Text:
================================

There is, too, a purgatory in Zoroastrianism, “a third place suited to the special cases in which the good deeds and the bad counterbalanced,” a place called Hamistikan (Hamestegan), “‘the ever stationary’ or ‘equilibrium.’’” There is no suffering here, nor is there bliss, and the souls in Hamistikan must simply await the end of time, the apocalypse, and the final judgment foretold by Zoroaster.111 Then they will be fine, received into eternal paradise.
Arda Viraf’s prophetic journey provided Zoroastrianism with a fuller picture of the fate that awaits us all and a recertification from God of the original teachings of Zoroaster. This is not our ultimate destiny, however, because, as had been previously revealed to Zoroaster, in the end Satan, druj, and all their agents of evil remain to be eliminated. As Cohn explains, “When the beginning of the cosmic struggle was revealed to Zoroaster, so was its outcome. At the end of ‘limited time’ … the world is to undergo a sort of ordeal, through which it will be purged of all evil.”112 The living and the dead of all times and ages will be gathered and escorted to face the record of their deeds, thoughts, and words, as a destructive battle ensues, an Armageddon for all the ages, with eternity in the balance. But Zoroaster foretold the outcome, so the followers of his teachings have always known that Ahura Mazda and all things asha would ultimately triumph.

================================

Recorded information:
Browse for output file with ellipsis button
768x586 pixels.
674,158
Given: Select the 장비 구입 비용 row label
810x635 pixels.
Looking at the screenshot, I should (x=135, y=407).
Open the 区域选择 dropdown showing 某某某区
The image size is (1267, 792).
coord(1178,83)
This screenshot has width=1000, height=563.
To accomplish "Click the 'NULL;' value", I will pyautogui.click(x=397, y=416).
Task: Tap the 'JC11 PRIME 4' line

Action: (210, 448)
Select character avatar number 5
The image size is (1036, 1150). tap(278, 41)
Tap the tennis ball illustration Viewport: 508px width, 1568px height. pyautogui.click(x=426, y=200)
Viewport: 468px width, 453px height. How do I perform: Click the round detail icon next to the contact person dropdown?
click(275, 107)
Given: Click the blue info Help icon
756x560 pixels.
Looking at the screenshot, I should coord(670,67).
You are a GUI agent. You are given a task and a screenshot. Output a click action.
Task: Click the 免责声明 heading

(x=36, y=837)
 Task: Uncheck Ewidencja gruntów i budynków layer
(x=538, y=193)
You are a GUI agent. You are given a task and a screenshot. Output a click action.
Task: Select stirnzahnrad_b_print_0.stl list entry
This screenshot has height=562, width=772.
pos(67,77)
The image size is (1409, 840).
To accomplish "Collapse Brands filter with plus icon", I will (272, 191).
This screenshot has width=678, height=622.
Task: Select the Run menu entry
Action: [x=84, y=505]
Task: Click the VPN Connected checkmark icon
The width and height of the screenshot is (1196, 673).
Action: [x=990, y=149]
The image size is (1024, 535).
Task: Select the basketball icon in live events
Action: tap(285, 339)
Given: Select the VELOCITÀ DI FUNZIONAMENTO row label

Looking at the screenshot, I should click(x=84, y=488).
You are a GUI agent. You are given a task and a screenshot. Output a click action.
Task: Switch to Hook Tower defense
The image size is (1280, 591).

================================

Given problem: In the text on Zoroastrian belief, what is the name of the place where souls whose good and bad deeds counterbalance must wait?

Full answer: Hamistikan (Hamestegan)